The Osaka Chamber of Commerce handed out 5,000 leaflets as a guide to what can and cannot be eaten – the idea of forbidding consumption of things such as alcohol or pork is anathema to omnivorous and foodie Japan.
With the Islamic world currently observing Ramadan, tourism to Japan is being promoted heavily in mainly-Muslim South-east Asia. Visa requirements for Malaysia and Thailand were relaxed in 2013. Indonesia, the largest Muslim-majority country in the world, is slated to follow shortly.
According to the Japanese Tourist Office, the number of Indonesian visitors in 2013 was up 37 per cent on the previous year, while 21 per cent more Malaysians came.
Chinese tourist numbers have recovered from their plunge following the spat that erupted in 2012 between Beijing and Tokyo over islands in the East China Sea.
But broadening the appeal of Japan as a destination is key if the industry is to meet the 20 million visitors target set for 2020, when Tokyo hosts the Olympic Games.
The influx of athletes and spectators the event will bring is also playing into the drive to make the country more Muslim-friendly.
“Can you imagine the number of Muslim athletes who will then come to Tokyo? We’ll have to feed them,” said Mr Badawi.
His company has already signed a deal with All Nippon Airways, one of Japan’s biggest carriers, to supply inflight halal meals, Mr Badawi said. Large hotels have also approached him for advice on how they can cater for Muslim guests.

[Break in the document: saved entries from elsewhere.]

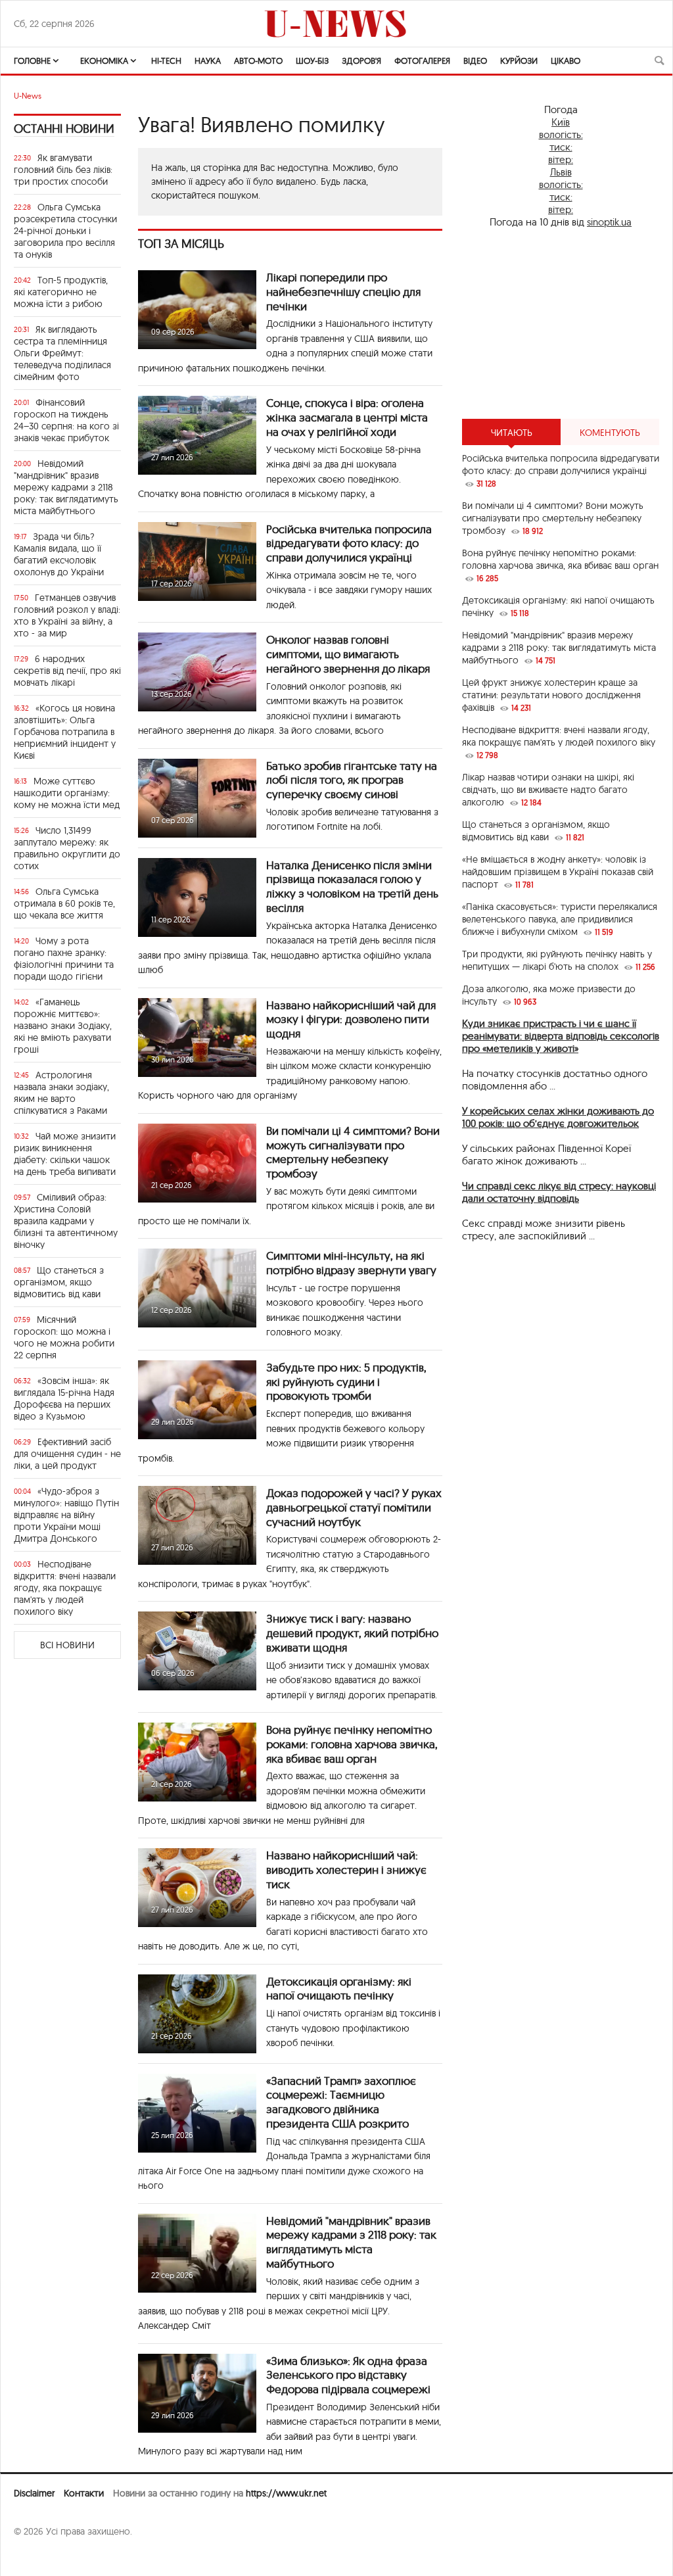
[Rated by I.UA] (43, 2557)
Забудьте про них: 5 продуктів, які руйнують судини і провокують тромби (346, 1381)
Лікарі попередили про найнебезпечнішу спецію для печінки (343, 291)
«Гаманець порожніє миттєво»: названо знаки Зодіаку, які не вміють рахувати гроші (63, 1025)
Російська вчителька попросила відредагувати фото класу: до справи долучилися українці (349, 543)
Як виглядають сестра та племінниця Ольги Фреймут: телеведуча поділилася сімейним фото (62, 353)
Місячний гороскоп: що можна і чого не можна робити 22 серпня (64, 1337)
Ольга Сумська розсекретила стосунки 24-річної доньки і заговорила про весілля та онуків (65, 230)
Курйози (519, 60)
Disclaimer (34, 2493)
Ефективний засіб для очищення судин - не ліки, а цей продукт (67, 1453)
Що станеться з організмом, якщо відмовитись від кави (59, 1282)
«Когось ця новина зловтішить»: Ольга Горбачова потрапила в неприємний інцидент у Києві (65, 731)
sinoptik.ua (609, 222)
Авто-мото (258, 60)
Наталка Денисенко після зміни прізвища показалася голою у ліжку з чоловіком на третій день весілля (352, 886)
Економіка (104, 60)
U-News (27, 96)
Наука (208, 60)
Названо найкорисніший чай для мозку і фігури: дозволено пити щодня (351, 1019)
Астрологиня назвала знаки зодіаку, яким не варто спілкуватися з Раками (61, 1092)
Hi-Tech (166, 60)
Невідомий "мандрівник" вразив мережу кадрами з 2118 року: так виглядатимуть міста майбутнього (66, 487)
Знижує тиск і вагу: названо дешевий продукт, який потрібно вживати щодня (352, 1632)
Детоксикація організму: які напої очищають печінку (338, 1988)
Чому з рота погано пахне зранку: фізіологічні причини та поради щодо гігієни (64, 958)
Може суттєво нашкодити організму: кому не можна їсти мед (67, 793)
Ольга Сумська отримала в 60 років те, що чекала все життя (64, 903)
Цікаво (565, 60)
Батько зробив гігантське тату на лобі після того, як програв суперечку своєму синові (351, 780)
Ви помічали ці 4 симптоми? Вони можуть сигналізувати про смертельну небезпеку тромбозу (353, 1152)
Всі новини (67, 1645)
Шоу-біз (312, 60)
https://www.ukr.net (286, 2493)
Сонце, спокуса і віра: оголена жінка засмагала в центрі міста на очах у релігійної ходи (347, 417)
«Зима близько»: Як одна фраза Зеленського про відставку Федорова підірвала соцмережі (348, 2375)
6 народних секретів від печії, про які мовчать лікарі (67, 670)
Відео (475, 60)
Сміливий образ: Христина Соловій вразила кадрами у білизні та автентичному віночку (66, 1221)
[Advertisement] (560, 323)
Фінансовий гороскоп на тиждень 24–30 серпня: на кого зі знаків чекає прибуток (66, 420)
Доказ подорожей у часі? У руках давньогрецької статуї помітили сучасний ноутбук (354, 1507)
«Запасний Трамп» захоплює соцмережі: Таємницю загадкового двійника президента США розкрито (341, 2102)
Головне (32, 60)
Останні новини (64, 128)
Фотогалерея (422, 60)
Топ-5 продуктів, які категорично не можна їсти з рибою (61, 292)
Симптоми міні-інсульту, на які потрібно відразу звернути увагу (351, 1263)
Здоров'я (361, 60)
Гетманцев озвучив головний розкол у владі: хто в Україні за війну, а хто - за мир (67, 615)
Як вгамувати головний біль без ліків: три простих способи (63, 169)
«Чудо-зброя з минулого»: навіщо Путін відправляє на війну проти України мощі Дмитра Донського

For Mr Badawi, despite Japan’s slow start, the direction of travel is clear: Muslims looking for holiday destinations will come, and in bigger numbers, giving Tokyo an ever-larger slice of a US$600 billion (Dh2.2 trillion) global pie.
Slowly, various regions across Japan are catching on. Major airports have prayer rooms, and tourists looking for the perfect present can pick up hijabs made from Japanese silk as they pass through Kansai International Airport, near Osaka.
Longer-term visitors are also being catered for, with 19 universities offering halal menus in their cafeterias in a bid to boost the number of Muslim students.
Customers looking for an authentic – but halal – Japanese dish already have a choice in Tokyo, including a yakiniku barbecue restaurant run by Roger Bernard Diaz, a Sri Lankan Catholic who converted his business, but not his religion.
He said the change had brought him customers from South-east Asia and even the Gulf.
But sourcing produce can be difficult. “It’s hard to find all the ingredients,” he admitted while pulling a Brazilian-raised halal chicken from a dedicated freezer.
Muslims who want to sample whale meat are also catered for after Japan’s whaling mothership, which slaughters the animals on its controversial hunt, was certified halal-compliant last year.
The Japan Halal Association, which was founded in 2010, is one of only two bodies that can grant this status in the country.
Its chairwoman, Hind Hitomi Remon, said business was brisk.
“We are an associate member of the World Halal Council,” she said. “Since 2012, we have issued certificates to 40 companies, and that number is set to rise a lot this year,” a fact she said was directly attributable to Tokyo being awarded the 2020 Olympic Games.
Japanese producers are also preparing to export items such as halal-certified soy sauce and even rice, grown in northern Akita prefecture.
But until the numbers swell a little bit more, businesses catering to Muslims still have to keep an eye on what other customers want.
Mr Diaz, the yakiniku restaurant owner, said about half of his customers were Muslim, yet he still had to cater for his other patrons.
“It’s hard to do business here without selling alcohol,” he said.